- Potongan Teks
* * *
Seorang ahli ekonomi bukan seorang insinyur teknik atau seorang agronom (ahli pertanian). Seorang ahli ekonomi dan ahli dalam ilmu pengetahuan ekonomi mempunyai masalahnya sendiri yang khusus bersifat keekonomian. Persoalan keekonomian, jika hanya dilihat dari segi teknisnya, tetapi segi keekonomiannya ditinggalkan, akan mengakibatkan kerugian-kerugian yang besar dalam pelaksanaannya. Seorang ahli ekonomi yang berpendirian, bahwa ilmu ekonomi itu adalah suatu ilmu pengetahuan masyarakat, akan dengan segera dapat menetapkan, bahwa dalam masyarakat yang terpecah-belah dalam macam-macam golongan, pangkal ilmu ekonomi ditentukan oleh kepentingan golongan yang berkuasa dalam masyarakat itu. 

Ahli-ahli ekonomi borjuis mengingkari sifat ilmu ekonomi sebagai suatu ilmu pengetahuan masyarakat, demi untuk golongan kapitalis. Dengan bermacam-macam cara dan alasan yang pseudo-ilmiah (bentuknya ilmiah, tetapi sebenarnya tidak) mereka membelokkan dengan begitu licin penjelasan-penjelasan dan keterangan-keterangan mengenai berbagai masalah umpamanya masalah krisis, masalah pengangguran, masalah kemelaratan dan penderitaan Rakyat dan masalah kekayaan kaum kapitalis, masalah perjuangan kaum pekerja dalam bidang politik, ekonomi dan sosial.
* * *
- Data Tersedia
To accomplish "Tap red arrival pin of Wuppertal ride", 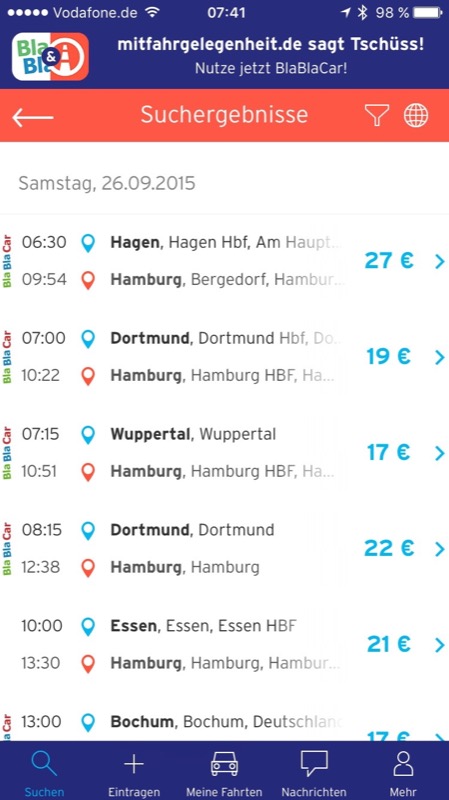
* * *
- Petunjuk Pengerjaan
Salin persis bagian potongan teks tentang ilmu ekonomi di atas, semuanya mulai dari "Seorang ahli ekonomi bukan" sampai ke "dalam masyarakat itu.".

- Jawaban Berikut
Seorang ahli ekonomi bukan seorang insinyur teknik atau seorang agronom (ahli pertanian). Seorang ahli ekonomi dan ahli dalam ilmu pengetahuan ekonomi mempunyai masalahnya sendiri yang khusus bersifat keekonomian. Persoalan keekonomian, jika hanya dilihat dari segi teknisnya, tetapi segi keekonomiannya ditinggalkan, akan mengakibatkan kerugian-kerugian yang besar dalam pelaksanaannya. Seorang ahli ekonomi yang berpendirian, bahwa ilmu ekonomi itu adalah suatu ilmu pengetahuan masyarakat, akan dengan segera dapat menetapkan, bahwa dalam masyarakat yang terpecah-belah dalam macam-macam golongan, pangkal ilmu ekonomi ditentukan oleh kepentingan golongan yang berkuasa dalam masyarakat itu.